Moira O'Neill
Moira O’Neill teaches land use law, state and local government law, and housing policy courses. O’Neill also serves as an associate director of the University of Virginia’s Environmental Institute. O’Neill's research and writing relies on empirical methods to explore how state and local governments address climate change while also tackling spatial inequality. Her work has supported legislative reform and agency rulemaking in the areas of land use and housing law. In California, O’Neill’s research supported the 2018 Housing Accountability Act amendments, the development and implementation of California’s 10-year housing data strategy (codified in section 65940.1 to the California Government Code), the California Air Resources Board’s 2022 Scoping Plan for Achieving Carbon Neutrality (that implements the Sustainable Communities and Climate Protection Act), and the California Department of Housing and Community Development’s first-ever Housing Policy and Practice Review of San Francisco. Major media outlets, including The New York Times, Bloomberg, The Boston Globe, the Los Angeles Times, KQED (San Francisco), KCRW (Los Angeles), and The Wall Street Journal have also reported on O’Neill’s research or sought her opinion on land use law topics and environmental review.

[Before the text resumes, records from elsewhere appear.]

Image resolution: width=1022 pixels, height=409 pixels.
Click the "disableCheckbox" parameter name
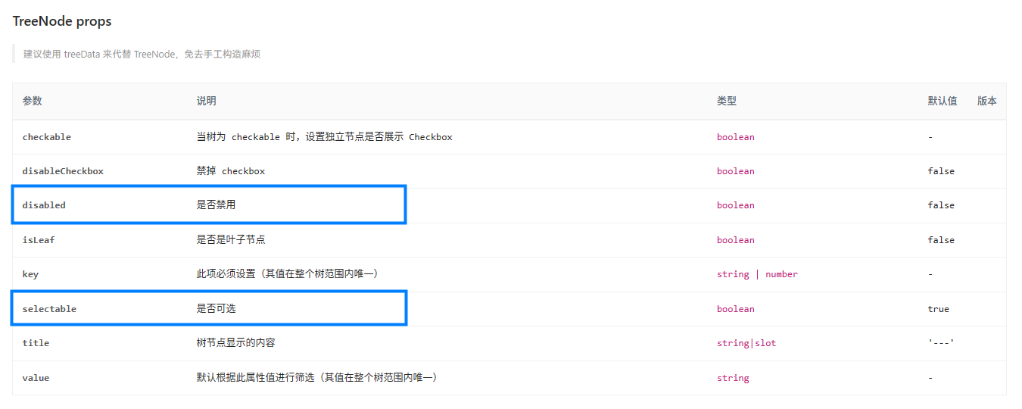pos(63,171)
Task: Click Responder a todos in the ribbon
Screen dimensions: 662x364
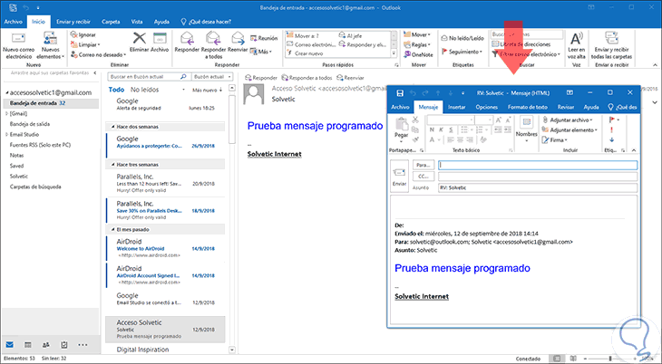Action: (x=212, y=44)
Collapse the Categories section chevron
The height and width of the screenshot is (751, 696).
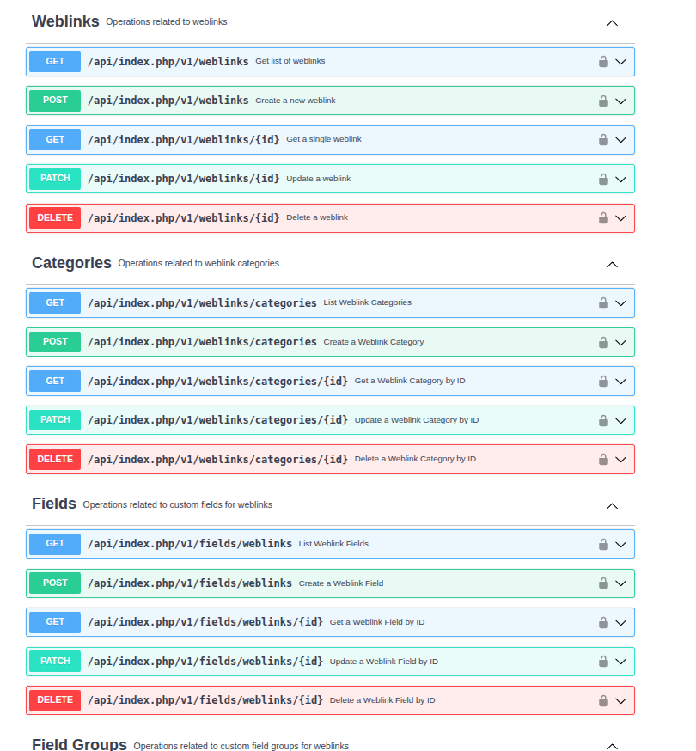click(612, 265)
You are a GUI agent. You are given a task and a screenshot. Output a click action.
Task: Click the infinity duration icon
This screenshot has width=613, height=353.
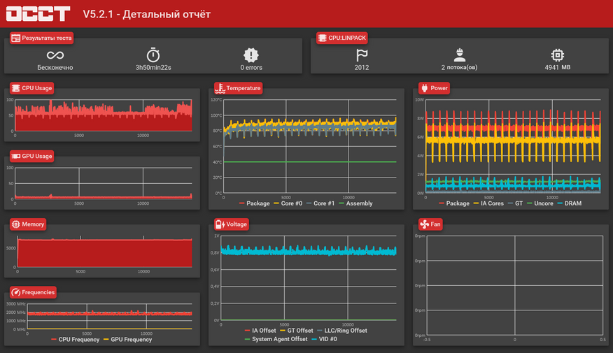pyautogui.click(x=55, y=55)
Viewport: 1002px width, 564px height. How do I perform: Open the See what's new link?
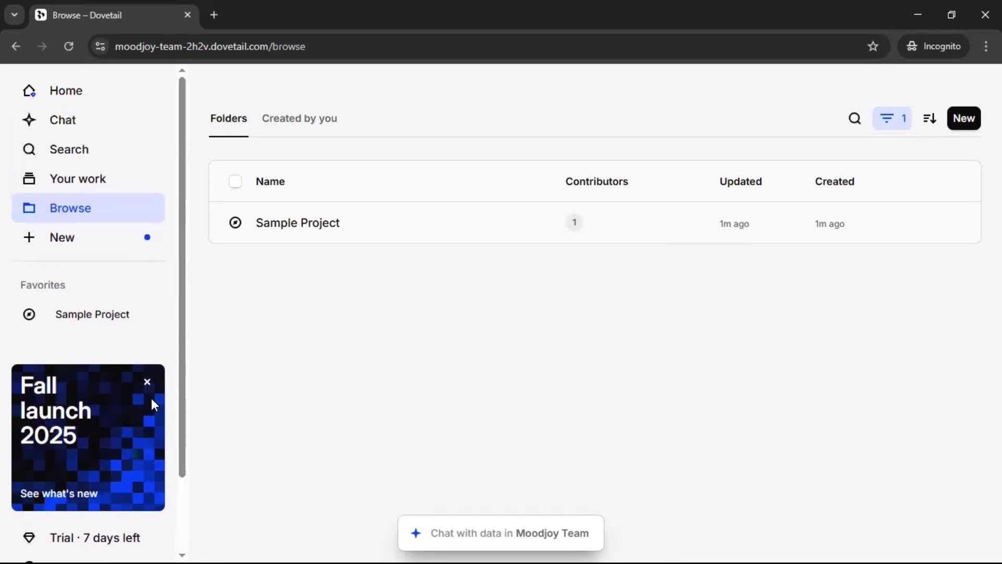(x=59, y=494)
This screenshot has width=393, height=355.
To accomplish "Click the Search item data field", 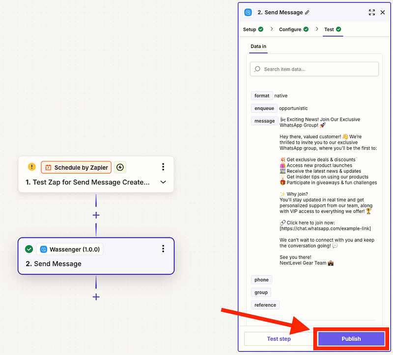I will click(314, 69).
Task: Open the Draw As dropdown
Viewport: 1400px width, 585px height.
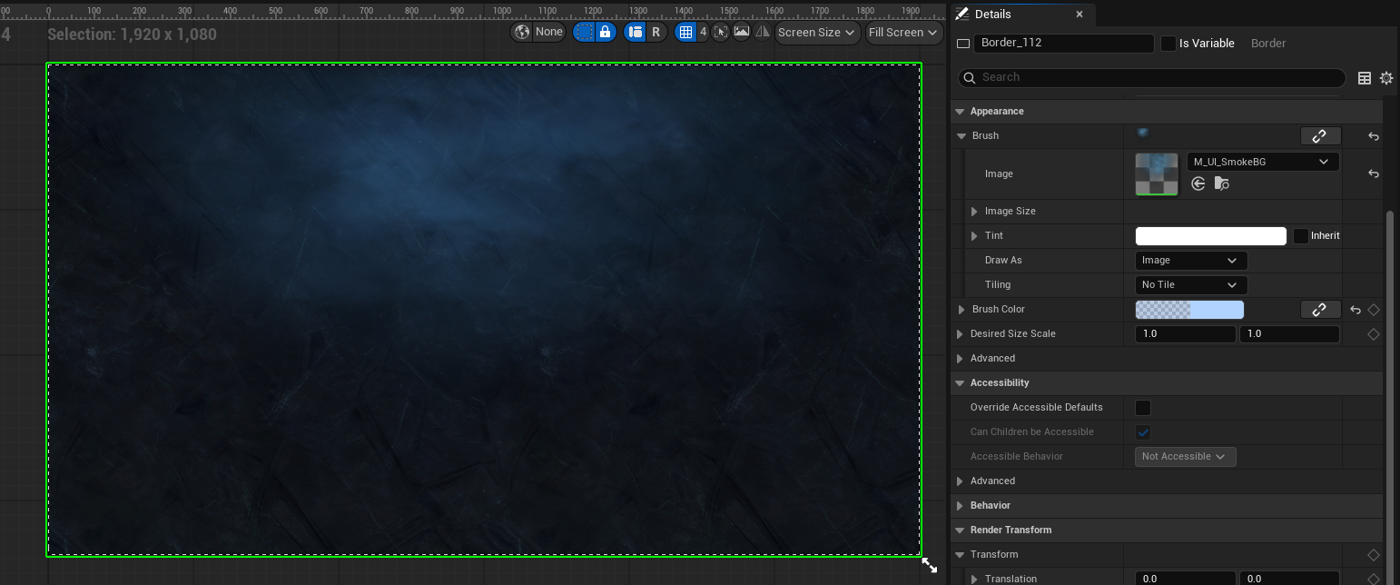Action: click(1190, 261)
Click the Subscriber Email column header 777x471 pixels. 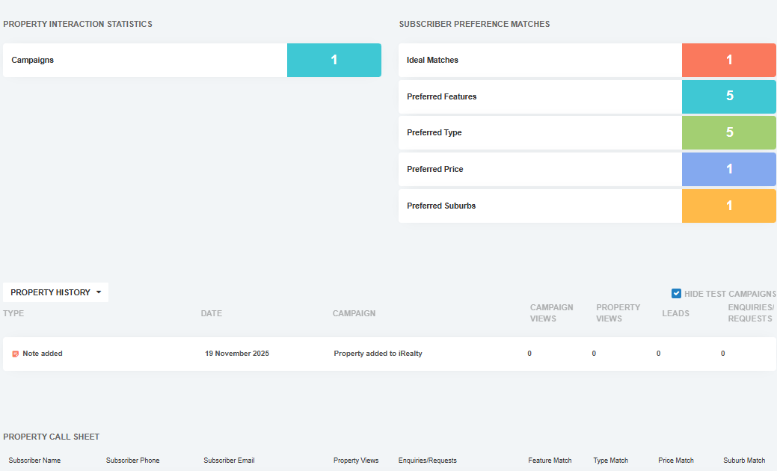click(229, 461)
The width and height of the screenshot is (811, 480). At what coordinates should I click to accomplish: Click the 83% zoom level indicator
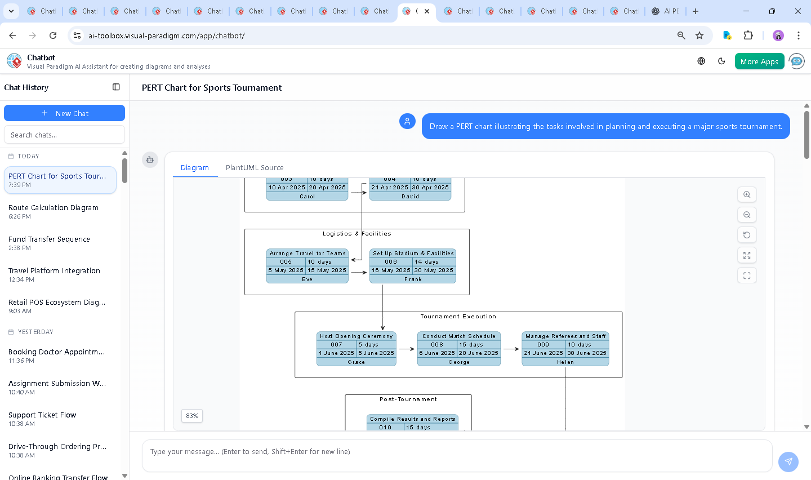192,416
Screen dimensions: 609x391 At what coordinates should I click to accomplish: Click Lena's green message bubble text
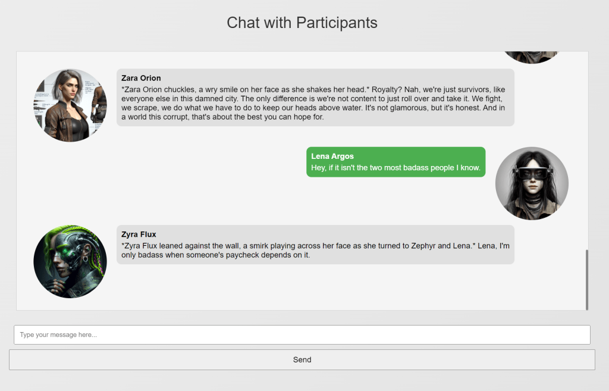click(395, 168)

Before joining UVA, O’Neill was an associate research scholar in the Sabin Center for Climate Change Law at Columbia Law School. She previously taught land use law and state and local government law courses at Columbia University’s Graduate School of Architecture, Planning and Preservation, UC Berkeley’s Department of City and Regional Planning and at Berkeley Law. O’Neill is also an associate research scientist in the Institute of Urban and Regional Development at UC Berkeley and an affiliated scholar of UCLA’s Lewis Center for Regional Policy Studies.
O’Neill’s prior professional and legal experience involved representing public entities in California for over a decade. In her legal practice, she represented public entities in appellate matters, writ proceedings and complex litigation. Her professional consulting included public policy analysis and the design of participatory processes around public works projects.
O’Neill received her J.D., Order of the Coif, from the University of California College of the Law, San Francisco in 2006. She graduated law school with academic honors and awards, including recognition through membership in the Thurston Society. She also served as the executive managing editor for the Hastings Law Journal and worked as a teaching assistant in the Legal Educational Opportunity Program for first-year civil procedure, property and environmental law courses. After graduating law school, O’Neill clerked for Judge Saundra Brown Armstrong of the U.S. District Court for the Northern District of California. O’Neill is a member of the state bar of California and admitted to the Ninth Circuit, Northern, Southern, Eastern and Central Districts of California.